── Data for this exercise

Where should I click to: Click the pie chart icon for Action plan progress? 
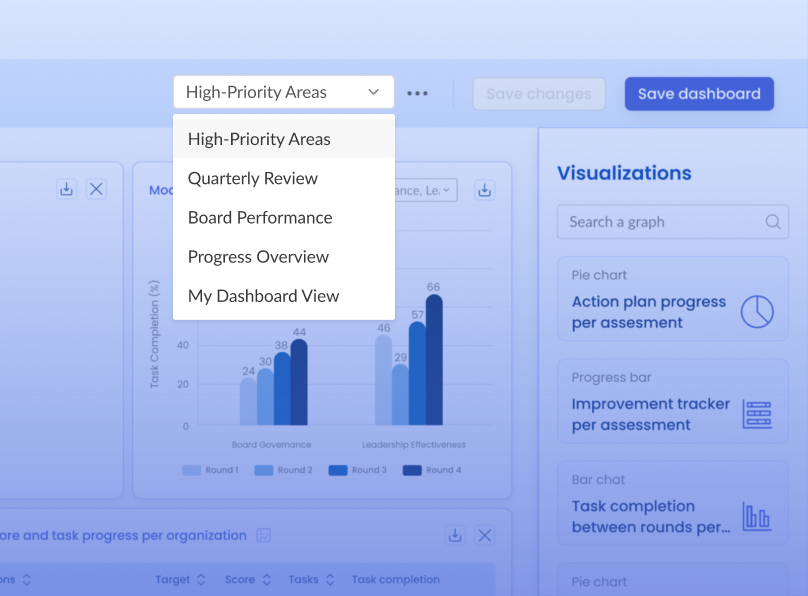point(757,312)
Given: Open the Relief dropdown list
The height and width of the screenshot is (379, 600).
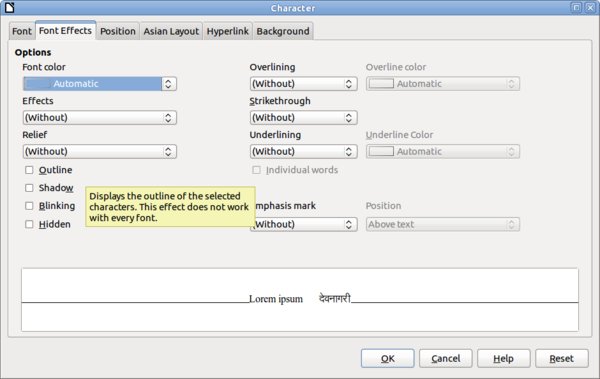Looking at the screenshot, I should (x=100, y=152).

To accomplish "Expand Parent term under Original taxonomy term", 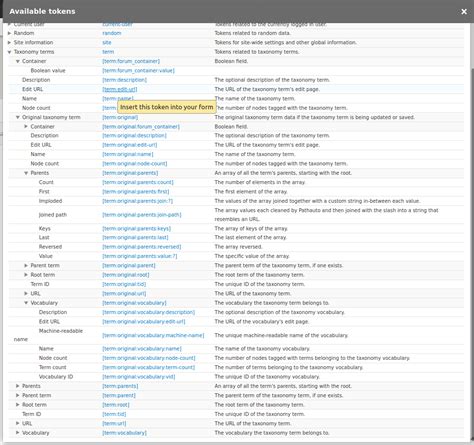I will 26,266.
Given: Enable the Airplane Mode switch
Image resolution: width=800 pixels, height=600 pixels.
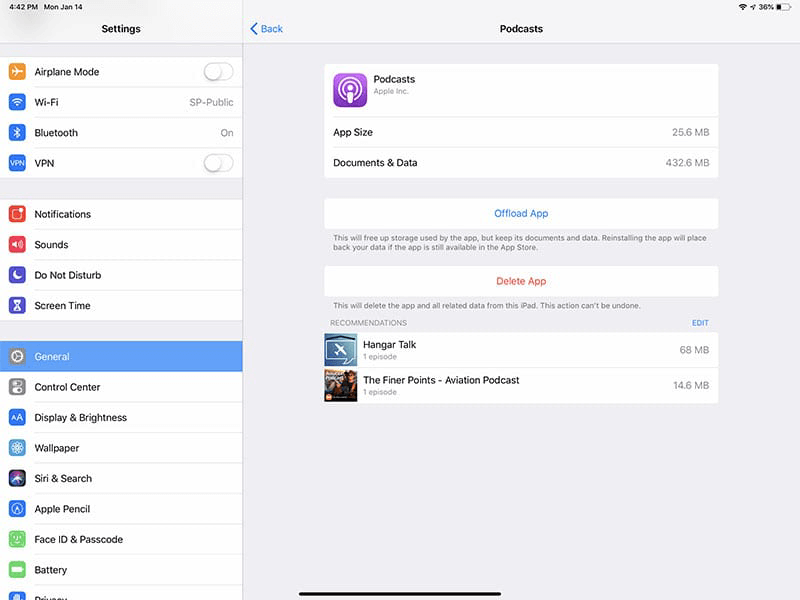Looking at the screenshot, I should tap(218, 72).
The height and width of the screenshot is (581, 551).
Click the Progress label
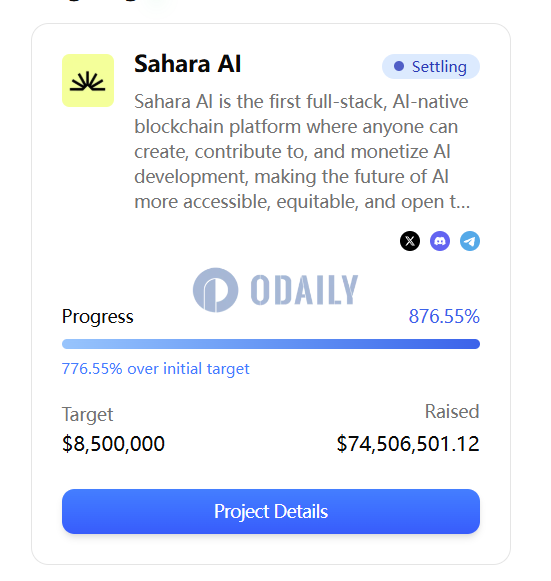(x=98, y=317)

────

__Task__: Those lines of the records that contain the string "Given" should be identified and copied.

__Result for this task__:
Given: Open the Relief dropdown list
Given: Enable the Airplane Mode switch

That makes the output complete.